- _YOUR OBJECTIVE_:
All lines of the entries with "chat" in them must be listed.

──────── INFORMATION SHOWN ────────

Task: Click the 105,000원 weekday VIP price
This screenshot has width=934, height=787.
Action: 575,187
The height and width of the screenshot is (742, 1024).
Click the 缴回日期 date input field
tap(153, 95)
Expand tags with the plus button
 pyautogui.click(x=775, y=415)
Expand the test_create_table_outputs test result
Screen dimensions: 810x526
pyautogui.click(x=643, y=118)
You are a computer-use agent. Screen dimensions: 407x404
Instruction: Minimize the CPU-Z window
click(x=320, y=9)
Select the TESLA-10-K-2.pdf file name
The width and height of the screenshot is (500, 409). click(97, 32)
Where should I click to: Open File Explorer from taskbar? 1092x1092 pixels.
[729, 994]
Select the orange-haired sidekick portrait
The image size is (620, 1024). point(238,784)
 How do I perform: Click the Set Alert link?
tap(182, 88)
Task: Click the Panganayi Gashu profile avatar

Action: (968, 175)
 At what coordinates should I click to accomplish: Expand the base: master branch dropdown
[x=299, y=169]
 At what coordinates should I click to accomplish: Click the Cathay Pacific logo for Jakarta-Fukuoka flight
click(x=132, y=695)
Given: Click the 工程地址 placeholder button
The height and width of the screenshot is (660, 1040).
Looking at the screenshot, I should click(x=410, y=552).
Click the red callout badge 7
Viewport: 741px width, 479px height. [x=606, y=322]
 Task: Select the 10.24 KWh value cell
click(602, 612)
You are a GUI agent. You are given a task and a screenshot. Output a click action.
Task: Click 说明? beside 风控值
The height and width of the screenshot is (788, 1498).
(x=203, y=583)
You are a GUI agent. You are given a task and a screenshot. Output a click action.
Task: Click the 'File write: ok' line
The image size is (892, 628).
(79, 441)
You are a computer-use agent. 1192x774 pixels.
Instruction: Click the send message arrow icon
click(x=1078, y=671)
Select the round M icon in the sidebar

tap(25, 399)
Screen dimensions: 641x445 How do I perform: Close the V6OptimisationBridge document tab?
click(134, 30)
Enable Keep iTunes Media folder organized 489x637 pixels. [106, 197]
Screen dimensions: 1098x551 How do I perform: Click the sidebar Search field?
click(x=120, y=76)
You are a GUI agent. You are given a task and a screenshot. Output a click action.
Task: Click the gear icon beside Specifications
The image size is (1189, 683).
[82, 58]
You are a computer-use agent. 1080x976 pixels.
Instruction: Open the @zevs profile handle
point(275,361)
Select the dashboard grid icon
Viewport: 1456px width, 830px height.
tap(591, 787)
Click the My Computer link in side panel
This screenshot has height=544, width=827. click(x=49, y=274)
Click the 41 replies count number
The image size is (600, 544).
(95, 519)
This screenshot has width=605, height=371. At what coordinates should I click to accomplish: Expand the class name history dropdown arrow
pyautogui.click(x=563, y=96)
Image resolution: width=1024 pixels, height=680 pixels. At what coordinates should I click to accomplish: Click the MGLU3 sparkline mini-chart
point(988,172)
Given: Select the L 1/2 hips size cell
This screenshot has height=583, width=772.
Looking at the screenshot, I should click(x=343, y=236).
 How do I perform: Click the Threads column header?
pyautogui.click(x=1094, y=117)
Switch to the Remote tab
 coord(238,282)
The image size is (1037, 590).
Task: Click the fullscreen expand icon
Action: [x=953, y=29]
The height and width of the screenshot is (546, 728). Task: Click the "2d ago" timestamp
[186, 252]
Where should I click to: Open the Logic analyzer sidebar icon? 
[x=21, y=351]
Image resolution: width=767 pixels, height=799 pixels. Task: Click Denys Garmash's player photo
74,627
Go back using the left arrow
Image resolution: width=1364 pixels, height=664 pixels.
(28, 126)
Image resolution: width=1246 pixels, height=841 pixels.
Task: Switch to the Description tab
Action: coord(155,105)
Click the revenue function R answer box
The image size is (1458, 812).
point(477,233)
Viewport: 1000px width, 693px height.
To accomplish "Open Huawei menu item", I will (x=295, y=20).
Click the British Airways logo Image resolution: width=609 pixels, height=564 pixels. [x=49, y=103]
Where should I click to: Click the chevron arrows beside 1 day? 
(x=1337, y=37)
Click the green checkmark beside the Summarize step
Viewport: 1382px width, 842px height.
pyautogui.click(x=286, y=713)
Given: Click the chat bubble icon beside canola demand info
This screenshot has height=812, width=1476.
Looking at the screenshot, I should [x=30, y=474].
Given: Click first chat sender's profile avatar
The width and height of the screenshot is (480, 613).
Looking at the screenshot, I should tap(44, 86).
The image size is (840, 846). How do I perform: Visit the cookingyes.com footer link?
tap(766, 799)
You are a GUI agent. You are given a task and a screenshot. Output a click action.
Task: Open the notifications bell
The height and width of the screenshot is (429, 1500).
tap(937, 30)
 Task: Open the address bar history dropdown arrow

────────

- _EXERCISE RESPONSE_:
Given: Click the chat bubble icon beside canola demand info
Given: Click first chat sender's profile avatar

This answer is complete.